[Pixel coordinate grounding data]
=== Section Start ===
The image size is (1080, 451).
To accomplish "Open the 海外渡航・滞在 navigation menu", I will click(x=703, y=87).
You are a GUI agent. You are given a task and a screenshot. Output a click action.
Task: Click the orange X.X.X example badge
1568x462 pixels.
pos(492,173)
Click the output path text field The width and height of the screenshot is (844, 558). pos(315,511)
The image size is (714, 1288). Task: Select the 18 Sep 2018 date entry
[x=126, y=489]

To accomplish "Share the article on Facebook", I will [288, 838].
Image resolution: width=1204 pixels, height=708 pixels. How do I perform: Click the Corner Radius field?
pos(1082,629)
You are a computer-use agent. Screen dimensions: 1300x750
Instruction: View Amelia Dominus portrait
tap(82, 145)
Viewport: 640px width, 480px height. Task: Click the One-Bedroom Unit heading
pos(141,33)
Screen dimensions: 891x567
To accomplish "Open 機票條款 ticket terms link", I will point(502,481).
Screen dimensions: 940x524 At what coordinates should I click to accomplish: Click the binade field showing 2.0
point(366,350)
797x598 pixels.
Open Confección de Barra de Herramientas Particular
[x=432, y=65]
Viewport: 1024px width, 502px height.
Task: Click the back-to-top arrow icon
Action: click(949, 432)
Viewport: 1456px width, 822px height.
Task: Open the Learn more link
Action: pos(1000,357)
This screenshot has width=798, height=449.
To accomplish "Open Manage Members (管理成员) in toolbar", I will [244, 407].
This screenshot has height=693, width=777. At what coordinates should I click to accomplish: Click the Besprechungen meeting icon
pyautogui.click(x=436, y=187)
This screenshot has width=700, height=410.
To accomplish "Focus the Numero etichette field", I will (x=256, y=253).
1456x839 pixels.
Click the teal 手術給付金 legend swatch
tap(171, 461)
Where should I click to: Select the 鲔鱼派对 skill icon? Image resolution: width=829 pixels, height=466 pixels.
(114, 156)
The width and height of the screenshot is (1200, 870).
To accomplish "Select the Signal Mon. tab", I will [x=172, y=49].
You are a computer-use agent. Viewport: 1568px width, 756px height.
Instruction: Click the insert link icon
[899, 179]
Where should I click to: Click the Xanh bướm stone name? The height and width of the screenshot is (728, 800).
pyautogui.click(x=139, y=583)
=== Section End ===
* WHAT YOU ARE ASKED TO DO:
Copy each line of the records above that carries the word "computer".

* EXERCISE SOLUTION:
You are a computer-use agent. Screen dimensions: 1300x750
You are a computer-use agent. Viewport: 1568px width, 756px height.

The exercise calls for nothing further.